== Data provided ==
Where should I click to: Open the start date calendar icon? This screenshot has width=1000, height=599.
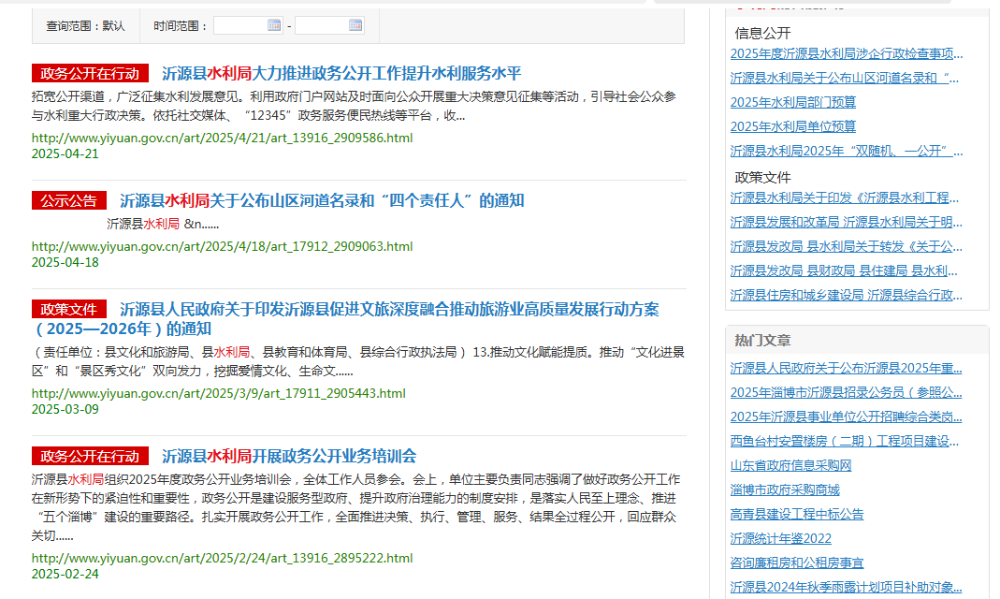(x=274, y=25)
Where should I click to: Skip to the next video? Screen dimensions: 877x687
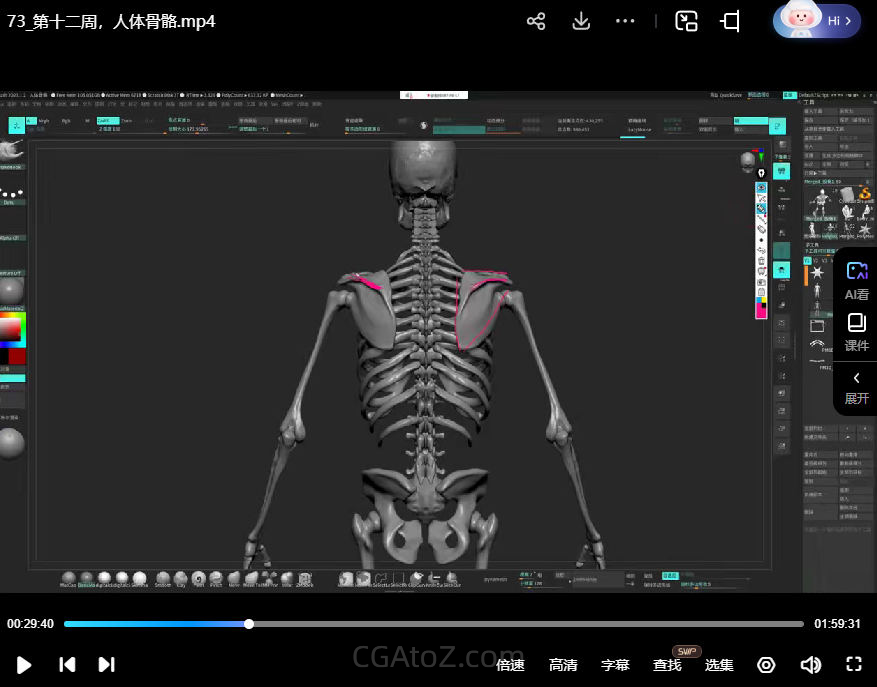pos(106,665)

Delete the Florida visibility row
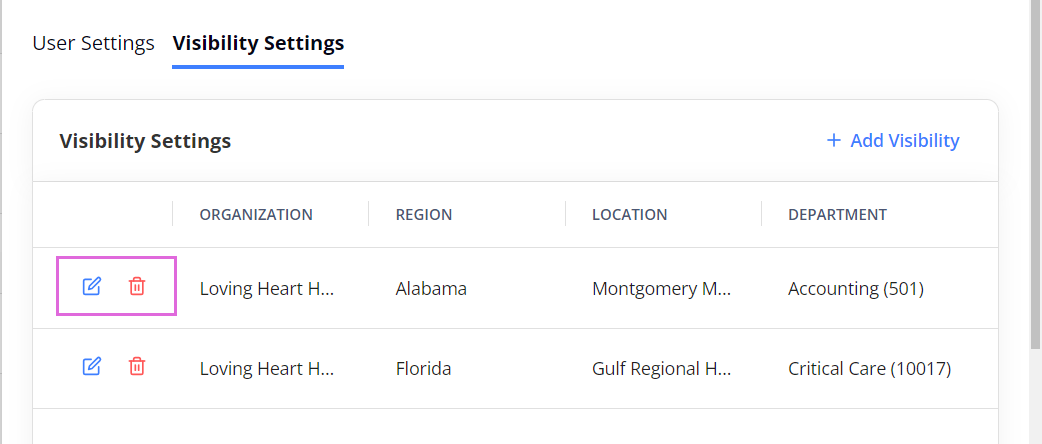pos(137,366)
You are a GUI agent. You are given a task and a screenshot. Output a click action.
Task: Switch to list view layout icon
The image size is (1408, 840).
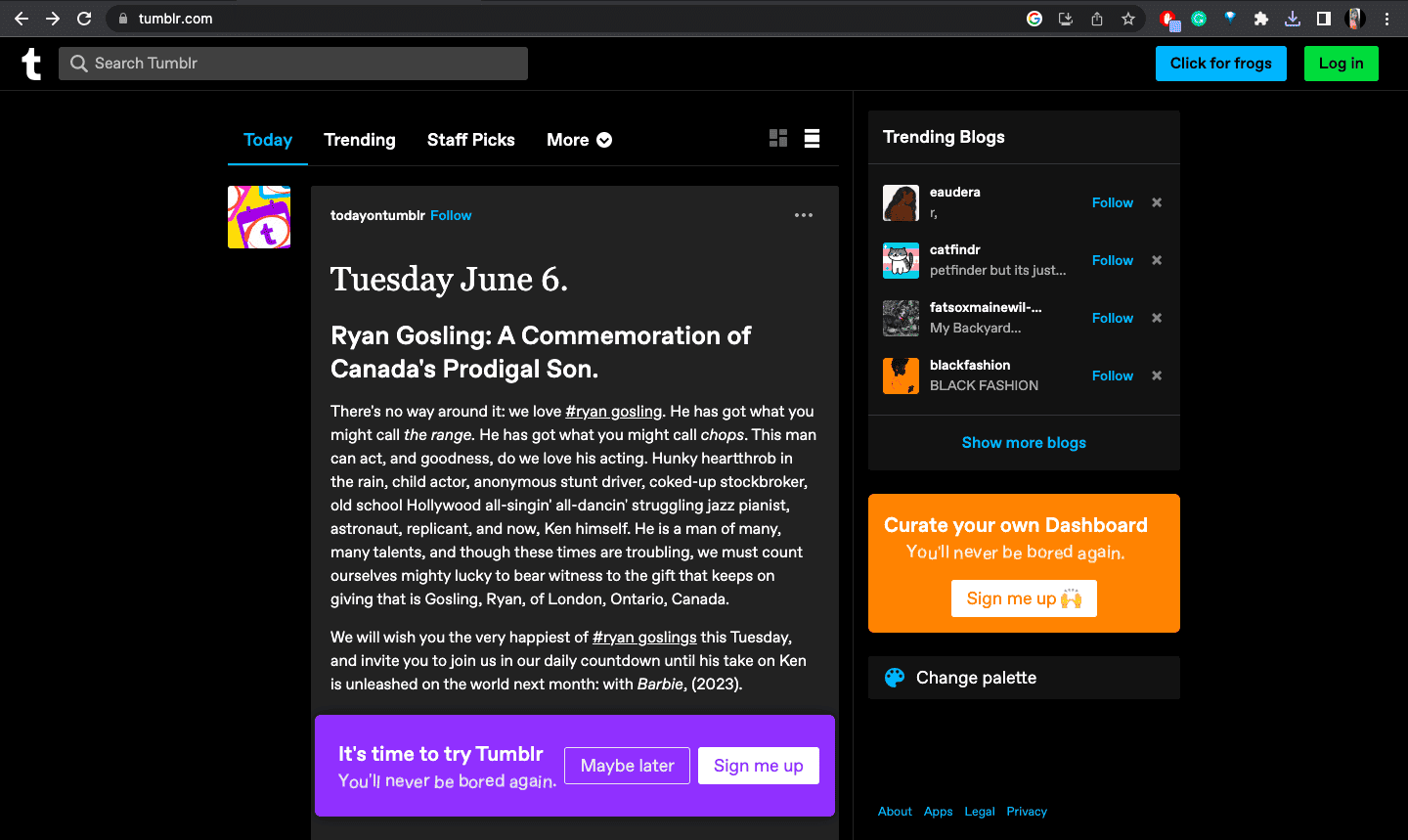point(812,139)
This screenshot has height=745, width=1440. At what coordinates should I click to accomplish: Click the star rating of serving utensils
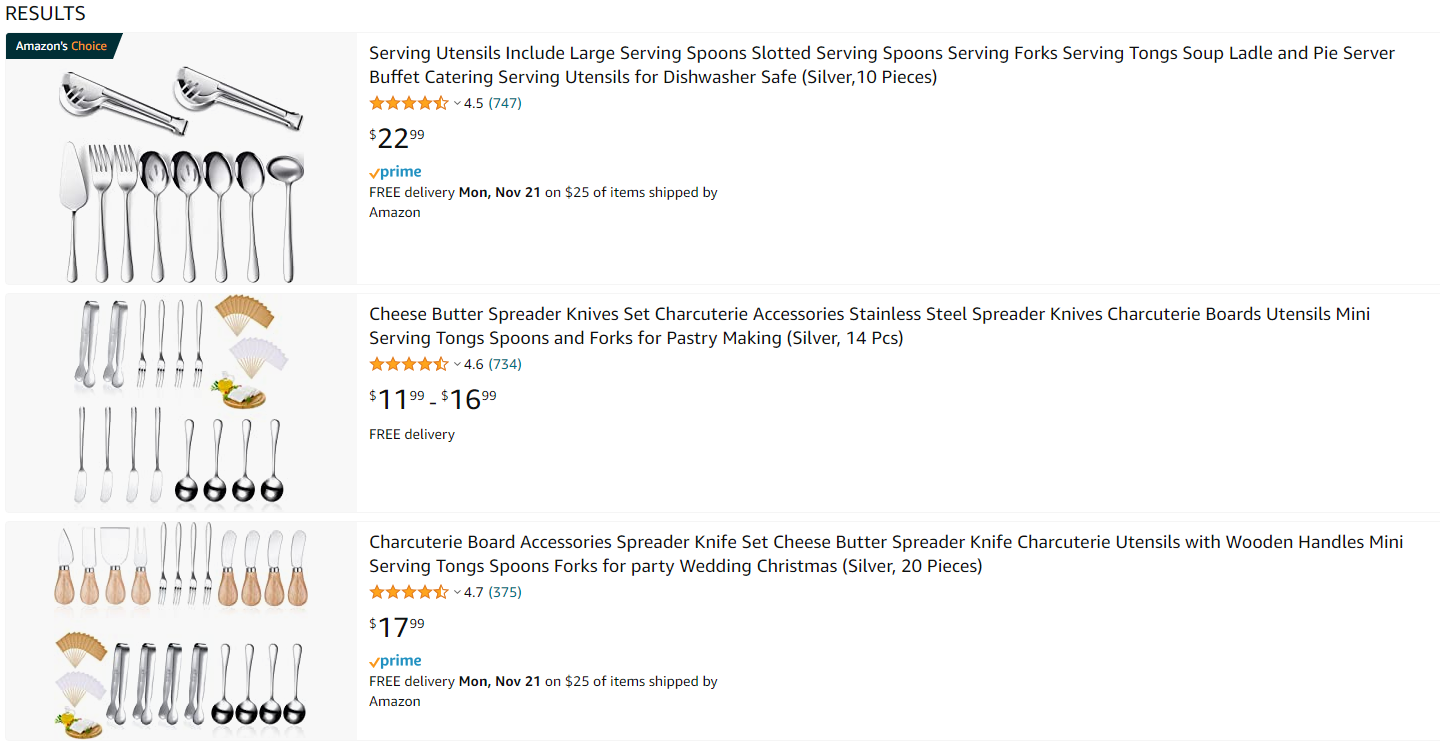tap(409, 103)
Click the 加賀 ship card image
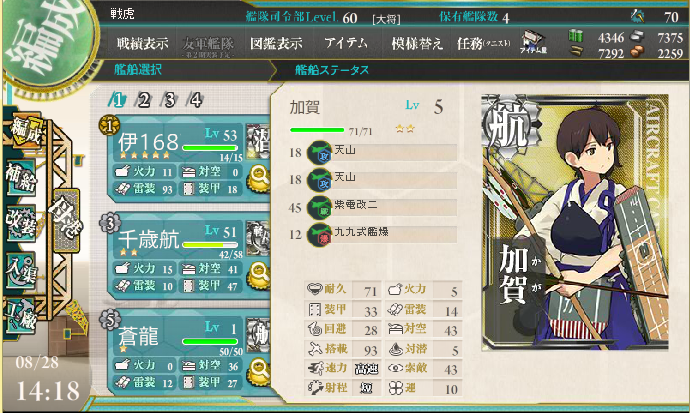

== What is needed ==
Leave every picture out and write out exactly the lines from the line with "This screenshot has height=745, width=1440." through the last line of the material.

== Answer to this task ==
This screenshot has height=745, width=1440. At what coordinates should I click to accomplish: Click the star rating of serving utensils
tap(409, 103)
Click the 加賀 ship card image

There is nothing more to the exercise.